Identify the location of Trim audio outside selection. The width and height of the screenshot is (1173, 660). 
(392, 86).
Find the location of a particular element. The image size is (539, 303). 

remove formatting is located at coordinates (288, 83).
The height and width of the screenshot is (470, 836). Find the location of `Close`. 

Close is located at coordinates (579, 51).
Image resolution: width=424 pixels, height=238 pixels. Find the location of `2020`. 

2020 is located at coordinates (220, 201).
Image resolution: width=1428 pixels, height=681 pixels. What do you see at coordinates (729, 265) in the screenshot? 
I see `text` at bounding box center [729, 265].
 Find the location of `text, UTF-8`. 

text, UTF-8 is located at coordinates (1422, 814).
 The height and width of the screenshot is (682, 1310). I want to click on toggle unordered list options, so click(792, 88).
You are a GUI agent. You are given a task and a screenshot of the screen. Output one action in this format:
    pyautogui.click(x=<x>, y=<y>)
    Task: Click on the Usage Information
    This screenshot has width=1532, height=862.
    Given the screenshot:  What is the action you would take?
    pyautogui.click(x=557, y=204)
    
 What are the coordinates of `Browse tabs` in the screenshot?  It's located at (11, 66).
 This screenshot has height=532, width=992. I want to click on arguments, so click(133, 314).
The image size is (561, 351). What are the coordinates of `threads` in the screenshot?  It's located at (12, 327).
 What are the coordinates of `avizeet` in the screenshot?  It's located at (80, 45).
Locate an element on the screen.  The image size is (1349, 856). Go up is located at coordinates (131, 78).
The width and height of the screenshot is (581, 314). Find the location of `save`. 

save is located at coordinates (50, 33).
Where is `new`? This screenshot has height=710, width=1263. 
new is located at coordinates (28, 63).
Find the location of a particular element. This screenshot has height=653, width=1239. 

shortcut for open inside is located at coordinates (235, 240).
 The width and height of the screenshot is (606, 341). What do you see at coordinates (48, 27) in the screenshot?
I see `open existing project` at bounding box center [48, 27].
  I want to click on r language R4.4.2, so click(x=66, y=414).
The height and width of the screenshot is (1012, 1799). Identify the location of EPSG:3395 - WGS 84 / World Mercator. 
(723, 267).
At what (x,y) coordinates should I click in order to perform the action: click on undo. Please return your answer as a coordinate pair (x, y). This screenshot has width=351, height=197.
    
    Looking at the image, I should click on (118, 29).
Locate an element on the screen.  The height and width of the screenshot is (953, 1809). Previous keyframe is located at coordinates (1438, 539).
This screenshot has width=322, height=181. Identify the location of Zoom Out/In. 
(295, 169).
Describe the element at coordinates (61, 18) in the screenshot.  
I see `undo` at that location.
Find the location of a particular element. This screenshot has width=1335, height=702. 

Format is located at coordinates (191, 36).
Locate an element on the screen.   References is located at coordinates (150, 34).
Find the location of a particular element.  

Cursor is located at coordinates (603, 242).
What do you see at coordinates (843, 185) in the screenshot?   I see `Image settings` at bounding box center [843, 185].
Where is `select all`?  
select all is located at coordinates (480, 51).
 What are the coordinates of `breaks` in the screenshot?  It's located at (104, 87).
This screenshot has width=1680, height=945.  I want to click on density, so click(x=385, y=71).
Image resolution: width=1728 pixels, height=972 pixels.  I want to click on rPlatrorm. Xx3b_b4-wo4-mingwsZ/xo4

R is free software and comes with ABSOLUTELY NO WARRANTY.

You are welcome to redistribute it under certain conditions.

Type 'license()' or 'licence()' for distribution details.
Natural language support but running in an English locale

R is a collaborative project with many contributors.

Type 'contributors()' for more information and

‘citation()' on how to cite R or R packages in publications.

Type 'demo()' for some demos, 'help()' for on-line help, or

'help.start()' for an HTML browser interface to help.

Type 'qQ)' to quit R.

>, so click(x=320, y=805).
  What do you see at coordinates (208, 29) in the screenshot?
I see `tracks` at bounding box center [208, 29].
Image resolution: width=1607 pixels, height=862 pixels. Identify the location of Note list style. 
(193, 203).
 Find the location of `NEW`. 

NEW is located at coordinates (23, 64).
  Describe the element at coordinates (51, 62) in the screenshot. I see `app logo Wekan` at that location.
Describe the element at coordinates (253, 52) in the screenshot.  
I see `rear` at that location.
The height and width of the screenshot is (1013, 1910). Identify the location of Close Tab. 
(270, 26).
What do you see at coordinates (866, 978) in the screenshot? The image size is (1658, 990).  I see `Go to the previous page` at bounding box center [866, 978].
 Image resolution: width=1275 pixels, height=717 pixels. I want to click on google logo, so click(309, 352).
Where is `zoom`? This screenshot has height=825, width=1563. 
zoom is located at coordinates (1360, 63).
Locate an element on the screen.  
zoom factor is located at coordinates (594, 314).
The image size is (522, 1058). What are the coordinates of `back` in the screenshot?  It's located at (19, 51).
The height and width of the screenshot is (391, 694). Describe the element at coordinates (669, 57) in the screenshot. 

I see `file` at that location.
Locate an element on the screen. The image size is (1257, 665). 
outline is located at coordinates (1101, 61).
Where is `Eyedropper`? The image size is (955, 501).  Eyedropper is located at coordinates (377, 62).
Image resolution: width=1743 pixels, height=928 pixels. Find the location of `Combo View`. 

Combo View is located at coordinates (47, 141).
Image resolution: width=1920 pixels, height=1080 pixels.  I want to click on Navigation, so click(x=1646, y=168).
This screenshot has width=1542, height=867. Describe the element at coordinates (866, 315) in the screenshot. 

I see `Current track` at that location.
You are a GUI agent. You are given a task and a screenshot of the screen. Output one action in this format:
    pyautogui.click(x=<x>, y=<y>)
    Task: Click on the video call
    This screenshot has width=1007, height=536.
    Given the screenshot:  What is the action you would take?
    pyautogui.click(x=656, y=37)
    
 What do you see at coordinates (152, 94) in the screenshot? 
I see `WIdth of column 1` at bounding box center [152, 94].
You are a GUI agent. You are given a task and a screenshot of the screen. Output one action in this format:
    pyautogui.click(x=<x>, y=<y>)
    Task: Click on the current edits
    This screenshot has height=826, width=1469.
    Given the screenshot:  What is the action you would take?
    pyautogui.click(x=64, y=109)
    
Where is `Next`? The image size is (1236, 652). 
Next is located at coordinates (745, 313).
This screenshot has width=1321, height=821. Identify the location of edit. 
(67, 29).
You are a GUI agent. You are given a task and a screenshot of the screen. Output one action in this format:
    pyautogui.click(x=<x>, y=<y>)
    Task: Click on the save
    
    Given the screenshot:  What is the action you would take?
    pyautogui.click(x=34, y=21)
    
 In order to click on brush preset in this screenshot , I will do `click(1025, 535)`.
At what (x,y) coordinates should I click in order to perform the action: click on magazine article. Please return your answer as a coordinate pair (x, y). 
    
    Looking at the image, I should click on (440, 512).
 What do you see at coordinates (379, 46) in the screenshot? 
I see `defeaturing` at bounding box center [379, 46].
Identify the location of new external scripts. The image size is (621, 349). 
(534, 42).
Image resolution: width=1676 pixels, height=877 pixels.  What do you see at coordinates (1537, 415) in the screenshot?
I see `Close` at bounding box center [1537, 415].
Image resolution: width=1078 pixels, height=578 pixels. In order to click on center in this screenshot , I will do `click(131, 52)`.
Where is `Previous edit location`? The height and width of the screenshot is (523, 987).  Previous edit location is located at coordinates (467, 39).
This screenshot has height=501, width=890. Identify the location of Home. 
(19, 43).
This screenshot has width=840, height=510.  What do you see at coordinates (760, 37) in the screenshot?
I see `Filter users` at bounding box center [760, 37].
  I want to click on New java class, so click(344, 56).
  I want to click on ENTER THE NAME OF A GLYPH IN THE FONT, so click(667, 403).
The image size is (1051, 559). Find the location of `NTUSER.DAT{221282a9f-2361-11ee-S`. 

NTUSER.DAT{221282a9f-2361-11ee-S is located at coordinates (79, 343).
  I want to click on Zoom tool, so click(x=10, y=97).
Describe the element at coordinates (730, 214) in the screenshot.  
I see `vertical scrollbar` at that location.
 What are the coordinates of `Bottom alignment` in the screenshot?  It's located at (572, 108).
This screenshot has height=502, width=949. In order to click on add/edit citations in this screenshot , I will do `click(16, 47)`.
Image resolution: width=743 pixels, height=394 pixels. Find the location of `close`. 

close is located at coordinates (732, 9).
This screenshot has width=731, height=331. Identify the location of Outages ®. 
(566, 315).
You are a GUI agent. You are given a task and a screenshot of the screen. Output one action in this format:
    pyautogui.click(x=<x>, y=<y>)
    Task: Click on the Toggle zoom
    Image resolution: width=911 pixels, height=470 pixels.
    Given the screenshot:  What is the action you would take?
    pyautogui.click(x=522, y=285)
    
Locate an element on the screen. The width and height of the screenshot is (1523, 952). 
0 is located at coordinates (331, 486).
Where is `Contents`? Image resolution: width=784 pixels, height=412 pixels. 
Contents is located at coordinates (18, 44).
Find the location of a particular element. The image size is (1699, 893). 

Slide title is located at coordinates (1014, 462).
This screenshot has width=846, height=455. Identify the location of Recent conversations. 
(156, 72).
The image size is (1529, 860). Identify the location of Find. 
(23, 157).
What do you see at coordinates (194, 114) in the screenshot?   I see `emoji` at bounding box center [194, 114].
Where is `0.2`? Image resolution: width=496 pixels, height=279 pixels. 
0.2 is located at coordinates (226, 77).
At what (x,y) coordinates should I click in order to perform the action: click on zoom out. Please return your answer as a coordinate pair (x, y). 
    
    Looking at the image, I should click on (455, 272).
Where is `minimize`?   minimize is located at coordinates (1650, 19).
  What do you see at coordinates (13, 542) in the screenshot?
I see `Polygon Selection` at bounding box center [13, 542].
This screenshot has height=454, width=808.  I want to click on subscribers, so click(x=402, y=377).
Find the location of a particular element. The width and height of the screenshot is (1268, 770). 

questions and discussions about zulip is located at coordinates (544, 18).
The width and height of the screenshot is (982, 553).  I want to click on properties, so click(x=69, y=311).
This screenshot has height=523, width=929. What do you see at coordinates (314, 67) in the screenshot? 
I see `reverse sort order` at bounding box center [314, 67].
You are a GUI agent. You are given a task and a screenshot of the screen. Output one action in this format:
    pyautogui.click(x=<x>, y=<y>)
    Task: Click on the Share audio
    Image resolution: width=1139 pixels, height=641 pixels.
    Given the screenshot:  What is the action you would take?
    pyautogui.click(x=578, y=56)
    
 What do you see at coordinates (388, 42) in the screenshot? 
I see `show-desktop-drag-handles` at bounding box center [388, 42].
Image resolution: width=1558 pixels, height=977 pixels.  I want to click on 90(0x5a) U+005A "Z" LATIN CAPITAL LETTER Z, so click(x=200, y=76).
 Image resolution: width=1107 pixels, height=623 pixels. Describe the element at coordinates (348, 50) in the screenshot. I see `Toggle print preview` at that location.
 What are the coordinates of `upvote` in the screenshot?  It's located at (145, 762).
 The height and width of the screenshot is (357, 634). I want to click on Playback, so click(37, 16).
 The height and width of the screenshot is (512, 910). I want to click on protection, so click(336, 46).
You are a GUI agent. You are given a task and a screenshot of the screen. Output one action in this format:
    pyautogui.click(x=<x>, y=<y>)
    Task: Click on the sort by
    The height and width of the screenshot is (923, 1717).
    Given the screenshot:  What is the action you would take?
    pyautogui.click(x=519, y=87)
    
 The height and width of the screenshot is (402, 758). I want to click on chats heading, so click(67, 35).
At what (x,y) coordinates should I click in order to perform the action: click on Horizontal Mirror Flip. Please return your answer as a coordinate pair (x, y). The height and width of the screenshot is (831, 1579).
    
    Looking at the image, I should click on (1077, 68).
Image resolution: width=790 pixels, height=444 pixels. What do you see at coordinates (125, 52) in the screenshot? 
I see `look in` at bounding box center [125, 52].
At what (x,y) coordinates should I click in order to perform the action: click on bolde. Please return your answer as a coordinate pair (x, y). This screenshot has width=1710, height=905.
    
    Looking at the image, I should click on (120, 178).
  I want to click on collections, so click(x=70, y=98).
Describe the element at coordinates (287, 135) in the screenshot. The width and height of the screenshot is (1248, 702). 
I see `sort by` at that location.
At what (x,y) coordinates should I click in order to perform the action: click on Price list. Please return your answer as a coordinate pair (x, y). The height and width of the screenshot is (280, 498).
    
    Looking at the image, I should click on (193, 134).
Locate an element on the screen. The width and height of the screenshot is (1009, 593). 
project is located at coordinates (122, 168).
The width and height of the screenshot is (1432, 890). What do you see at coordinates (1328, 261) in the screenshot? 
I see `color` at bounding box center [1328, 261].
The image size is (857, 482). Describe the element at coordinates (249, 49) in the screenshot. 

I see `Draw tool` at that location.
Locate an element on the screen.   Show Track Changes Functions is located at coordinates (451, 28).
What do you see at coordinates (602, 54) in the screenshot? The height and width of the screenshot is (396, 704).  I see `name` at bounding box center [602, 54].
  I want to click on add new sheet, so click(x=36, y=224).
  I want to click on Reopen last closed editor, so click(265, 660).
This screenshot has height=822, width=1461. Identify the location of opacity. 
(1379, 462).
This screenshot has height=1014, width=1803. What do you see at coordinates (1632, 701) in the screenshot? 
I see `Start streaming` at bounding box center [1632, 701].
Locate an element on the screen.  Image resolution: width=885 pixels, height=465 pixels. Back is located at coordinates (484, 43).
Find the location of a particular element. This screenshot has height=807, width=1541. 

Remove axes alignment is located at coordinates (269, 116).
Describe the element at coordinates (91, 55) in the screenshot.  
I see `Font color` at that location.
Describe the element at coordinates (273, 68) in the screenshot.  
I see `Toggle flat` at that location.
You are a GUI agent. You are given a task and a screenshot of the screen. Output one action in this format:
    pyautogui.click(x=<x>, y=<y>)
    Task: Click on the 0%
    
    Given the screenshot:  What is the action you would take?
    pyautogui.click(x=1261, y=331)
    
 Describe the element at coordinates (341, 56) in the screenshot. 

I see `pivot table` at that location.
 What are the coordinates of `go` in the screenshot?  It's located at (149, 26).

--------

Task to complete:
Please copy everything from the line that contains "has height=710, width=1263." down to the line that contains "Looking at the image, I should click on (118, 29).", swapping "particular element" for "specific element" and keeping all else unchanged.

Result of this task:
Where is `new`? This screenshot has height=710, width=1263. 
new is located at coordinates (28, 63).
Find the location of a specific element. This screenshot has height=653, width=1239. 

shortcut for open inside is located at coordinates (235, 240).
 The width and height of the screenshot is (606, 341). What do you see at coordinates (48, 27) in the screenshot?
I see `open existing project` at bounding box center [48, 27].
  I want to click on r language R4.4.2, so click(x=66, y=414).
The height and width of the screenshot is (1012, 1799). Identify the location of EPSG:3395 - WGS 84 / World Mercator. 
(723, 267).
At what (x,y) coordinates should I click in order to perform the action: click on undo. Please return your answer as a coordinate pair (x, y). This screenshot has width=351, height=197.
    
    Looking at the image, I should click on (118, 29).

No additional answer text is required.